Les papiers du Pentagone

Eh bien, ce qui est fait est fait, n’est-ce pas ? Faux (!), affirme M. Daniel Ellsberg, 90 ans, militant, véritable légende nationale, érudit, écrivain et "lanceur d’alerte citoyen" – bien connu dans le cadre des Pentagon Papers –. Et c’est bien le contraire, il a récemment divulgué un document apparemment toujours classé, indiquant que six ans avant le premier essai nucléaire de Pékin, en réponse au bombardement communiste des îles contrôlées par Taïwan en 1958, les États-Unis ont élaboré des plans pour effectuer des frappes nucléaires sur la Chine continentale.

On connaît certaines parties de cette histoire obscure depuis que le ministère de la Défense a déclassifié des parties choisies de l’étude analytique de la crise en 1975, mais le gouvernement a gardé et censuré certaines sections démontrant que les chefs militaires américains avaient insisté pour que des frappes nucléaires de premier recours soient utilisées contre la Chine – bien qu’ils aient aussi prévu que dans ce cas, les Soviétiques réagiraient probablement de la même manière. En d’autres termes, les généraux et amiraux de haut rang étaient prêts à accepter la mort de millions de personnes – y compris des Américains – en massacrant d’innombrables citoyens d’une nation non nucléaire, pour défendre un allié non essentiel auquel aucun traité ne les liait.

C’est sûrement grotesque – mais pourquoi révéler ça maintenant ? Eh bien, Ellsberg a apparemment photocopié l’étude top secrète sur la crise du détroit de Taïwan au même moment – il y a quelques cinquante ans – que les Pentagon Papers, mais il ne la révèle qu’aujourd’hui, dans un contexte de montée des tensions de la "nouvelle guerre froide" entre les États-Unis et la Chine au sujet des îles de la mer de Chine méridionale et notamment, une fois encore, de Taïwan. Alors que l’oncle Joe et le Donald ont, lors des récentes élections, semblé s’efforcer de se montrer plus faucon l’un que l’autre sur la question de la Chine et que les exercices de démonstration de force rhétorique et militaire sont désormais à l’ordre du jour tant à Pékin que dans le Washington de Biden, Ellsberg espère apparemment qu’un acte radical de courage et de prise de risque pourrait calmer les esprits, ne serait-ce qu’un peu.

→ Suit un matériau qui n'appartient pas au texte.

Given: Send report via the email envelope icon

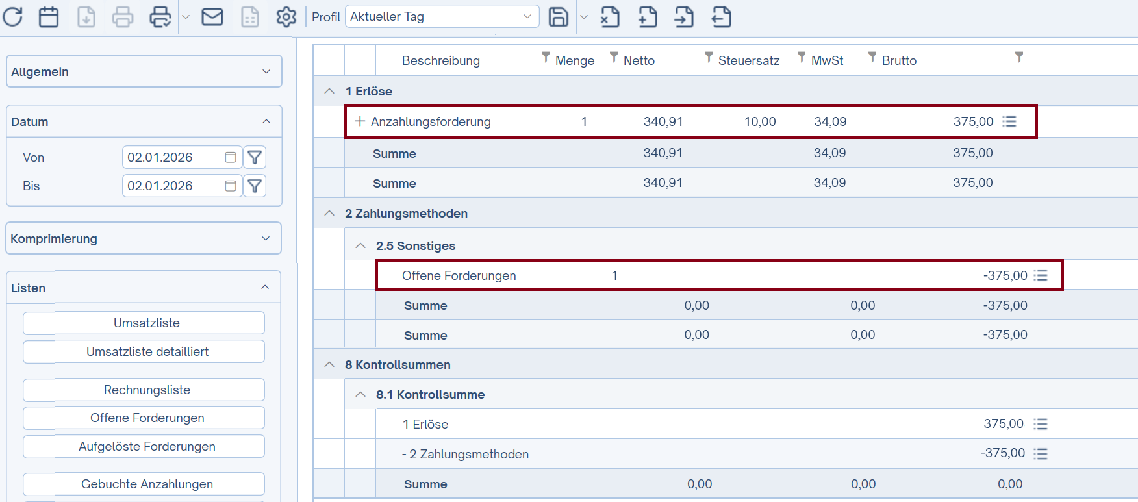Looking at the screenshot, I should point(212,17).
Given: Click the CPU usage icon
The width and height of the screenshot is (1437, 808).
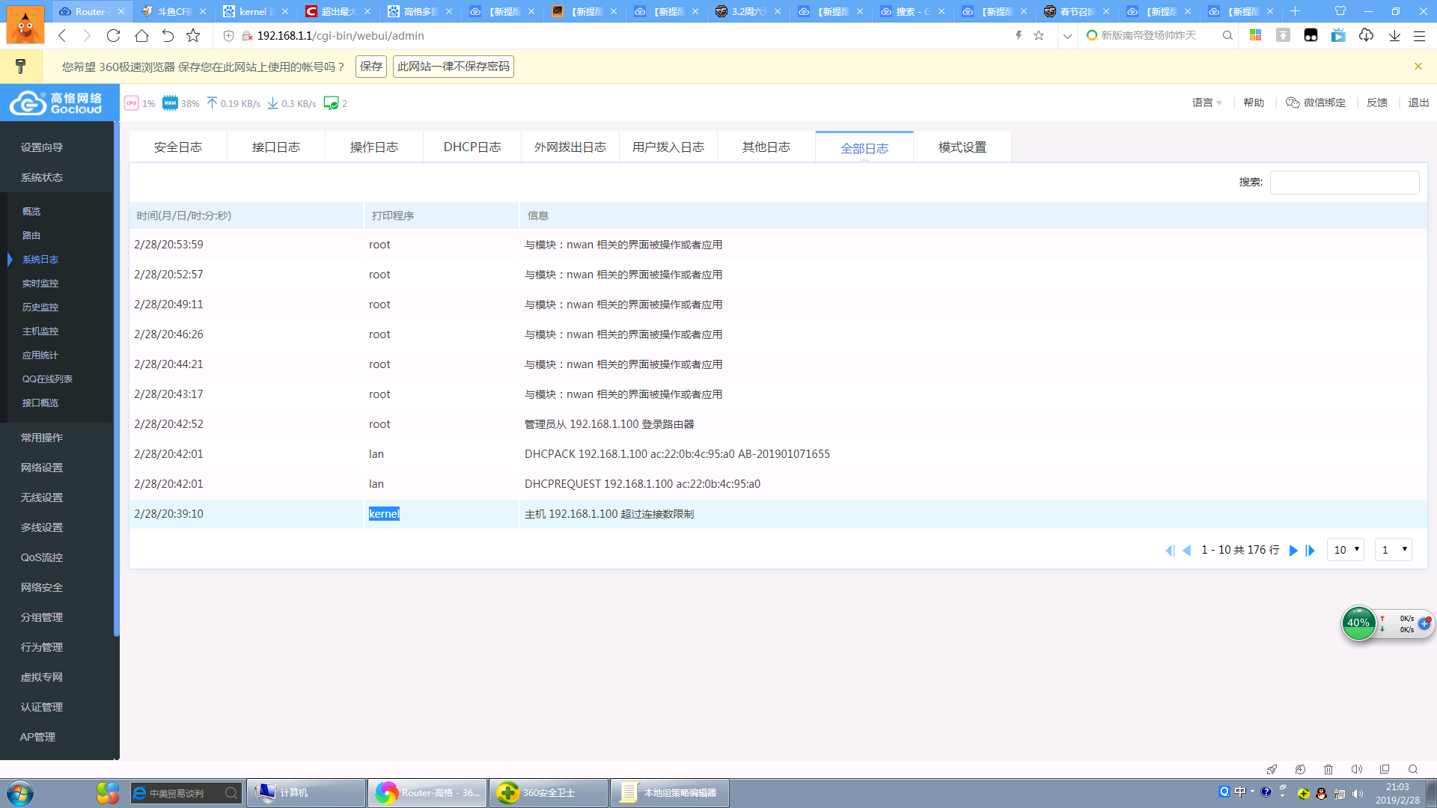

La censure gouvernementale vous protège de la réalité

Cela seul vaudrait déjà la peine. Mais il y a d’autres raisons, tout aussi pertinentes, qui mènent à publier cette analyse d’une vieille histoire à ce moment précis. Car le fait est que, bien souvent, le passé est un prologue, et parfois cela n’appartient même pas au passé. En fin de compte, ce que Ellsberg a dévoilé témoigne de la folie - la folie endémique des politiciens américains, et peut-être même du pouvoir en général. Et si nous voulons survivre en tant qu’espèce, c’est là un sujet qui mérite d’être étudié.

Caractère de pertinence #1 : nous contraindre à nous souvenir des politiques délirantes du passé

La première chose que le document révèle, et qui devrait maintenant être une évidence absolue – mais qui ne l’est pas – est que les dirigeants américains n’étaient pas, et ne sont pas, intrinsèquement plus rationnels ou humains que la plupart des gens. Cela peut encore choquer de nombreux patriotes dénués d’esprit critique, superficiels et de façade, ici dans cette " Terre de Liberté ", mais c’est pourtant une simple vérité selon les critères les plus fondamentaux de la philosophie et de la politique.

Le fait que ces leaders de la "Grande Génération", mon dieu tellement vénérés, qui ont atteint le sommet même de la hiérarchie militaire américaine adulée, aient même pu envisager d’appeler à la combustion de millions d’enfants chinois – alors qu’ils avaient anticipé (à tort ou à raison) que les représailles nucléaires soviétiques allaient certainement anéantir des milliers de leurs propres troupes stationnées sur le front, et peut-être des millions de civils américains vivant aux États-Unis – illustre parfaitement la capacité des hauts dirigeants américains à faire preuve d’une cruauté impitoyable et d’une témérité de cow-boy imprudent.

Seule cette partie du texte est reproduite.